Later, as they walked through the lobby, Timmy asked if he could sleep in Grandpa’s room tonight. Laurie found herself happy to have even more time to spend with Alex.

46

L
aurie was shocked the next morning when Charlotte Pierce arrived on set at the courtyard behind the hotel. She wore an impeccably tailored white suit with a black silk shell. Her hair and makeup were camera-perfect. This did not look like the same woman she’d met in the office at Ladyform.

“Don’t look so surprised,” Charlotte said, perching herself comfortably on the love seat they had staged for the occasion. “You didn’t think I’d go on national television looking like the ugly duckling, did you?”

Alex took his place, nodded, and the cameras began to roll.

Five minutes later, Laurie checked her watch. Charlotte had already recited the same information she’d given Laurie when they met in New York. She was a businesswoman who was used to communicating efficiently.

But part of Alex’s talent was to introduce questions that his subjects hadn’t anticipated. “What was it like being Amanda Pierce’s sister?” he asked casually.

“I have no idea what you mean by that. It’s like asking me what it’s like to breathe. She was the only sister I ever had.”

“Yet I sense in you a woman who could in fact describe what it’s like to breathe, if someone asked you the question.”

She gave him a half smile. Laurie could almost hear her deciding
to play along. “Fine. It was like being the weed next to the rose. In any other family, I would have been a superstar. I graduated at the top of my class from the University of North Carolina. I’m a pretty nice person. I work hard. But Amanda was special. Men wanted to marry her, women wanted to be her. She knew how to please people.”

“Jeff’s friends sensed that you weren’t especially happy about the wedding.
Disinterested
was the word one of them used.”

“Well, first of all”—Charlotte waved her hands dismissively—“Jeff’s friends are idiots. Second of all, I wasn’t
disinterested
. I was worried, and not about Amanda. I thought Jeff was the one making a mistake. I loved my sister, but I was probably the only person who really knew her. She looked like a princess from a fairy tale, with bluebirds brushing her hair. But she was cunning. Ambitious. And there’s nothing wrong with that, but she hid it behind this perfect, gentle façade.”

Laurie found herself fascinated by Charlotte’s description. It felt utterly honest.

“So why were you worried about Jeff?” Alex asked.

“Because he had no clue what he was getting himself into. He started dating Amanda and then almost immediately she became very sick.
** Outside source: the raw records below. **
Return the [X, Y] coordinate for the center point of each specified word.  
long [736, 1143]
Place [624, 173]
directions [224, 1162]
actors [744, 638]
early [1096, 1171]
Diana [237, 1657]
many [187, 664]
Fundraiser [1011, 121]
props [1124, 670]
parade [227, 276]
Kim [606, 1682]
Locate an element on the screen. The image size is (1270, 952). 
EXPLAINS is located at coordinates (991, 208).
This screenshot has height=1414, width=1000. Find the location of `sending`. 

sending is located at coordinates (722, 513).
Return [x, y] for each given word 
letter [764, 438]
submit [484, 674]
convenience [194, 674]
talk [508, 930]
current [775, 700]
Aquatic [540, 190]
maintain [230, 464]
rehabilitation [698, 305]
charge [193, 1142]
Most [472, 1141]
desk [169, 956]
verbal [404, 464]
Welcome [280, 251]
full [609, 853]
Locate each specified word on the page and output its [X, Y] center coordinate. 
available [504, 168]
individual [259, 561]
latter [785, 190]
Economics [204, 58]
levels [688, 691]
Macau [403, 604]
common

Weak,” she added sorrowfully. “It was the only time in her life when she was vulnerable, but if anything the experience only hardened her. I can tell you this. She was going to put him through the ringer. She was going to change him the way she changed Ladyform. Her idea of a successful husband was not a public defender.”

Alex leaned toward Charlotte. “So do you suspect Jeff Hunter in your sister’s disappearance?”

She paused a long time before answering. “I guess that depends.”

“On what?”

“On whether he figured out that if he married Amanda, he’d be under her thumb as I always was.”

47

L
eo woke up feeling completely rested. This bed is great, he thought. It had been ten years since Eileen passed. Since then, it was only on trips with Laurie that he slept somewhere other than in his own bed or in Laurie’s guest room. He realized it was probably time to buy a new mattress. Maybe he’d think about it when they were back in New York.